**** INFORMATION SHOWN ****
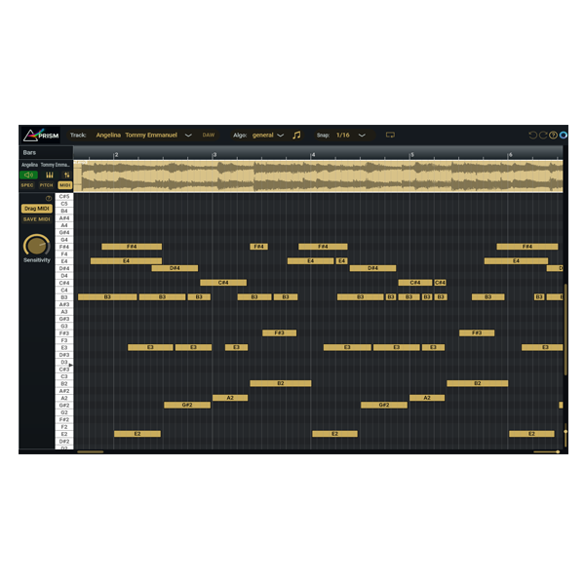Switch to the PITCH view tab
****
**** INFORMATION SHOWN ****
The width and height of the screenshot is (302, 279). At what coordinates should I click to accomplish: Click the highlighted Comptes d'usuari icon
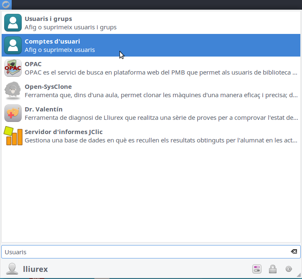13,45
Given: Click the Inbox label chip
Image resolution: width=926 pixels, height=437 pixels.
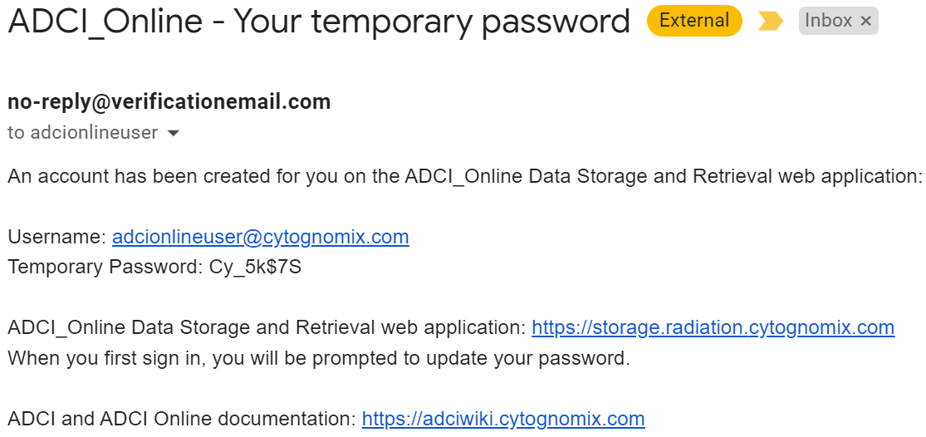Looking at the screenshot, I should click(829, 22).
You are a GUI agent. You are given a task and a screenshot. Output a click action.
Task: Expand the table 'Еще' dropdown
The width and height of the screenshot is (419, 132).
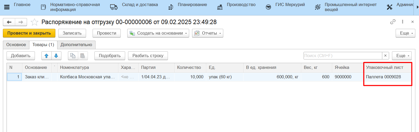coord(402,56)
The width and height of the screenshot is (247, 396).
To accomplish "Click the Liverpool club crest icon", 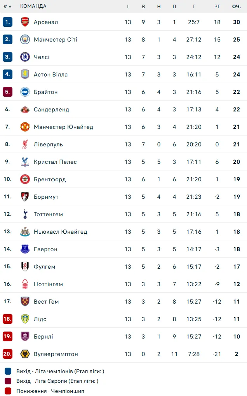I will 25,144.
****
▶ TO DO:
Pull out every line of the records that contains the string "width", treating uppercase and lowercase letters as different.

▶ EXERCISE RESPONSE:
The width and height of the screenshot is (302, 279). At what coordinates should I click to accomplish: Click the highlighted Comptes d'usuari icon
Image resolution: width=926 pixels, height=437 pixels.
The width and height of the screenshot is (419, 132).
The width and height of the screenshot is (247, 396).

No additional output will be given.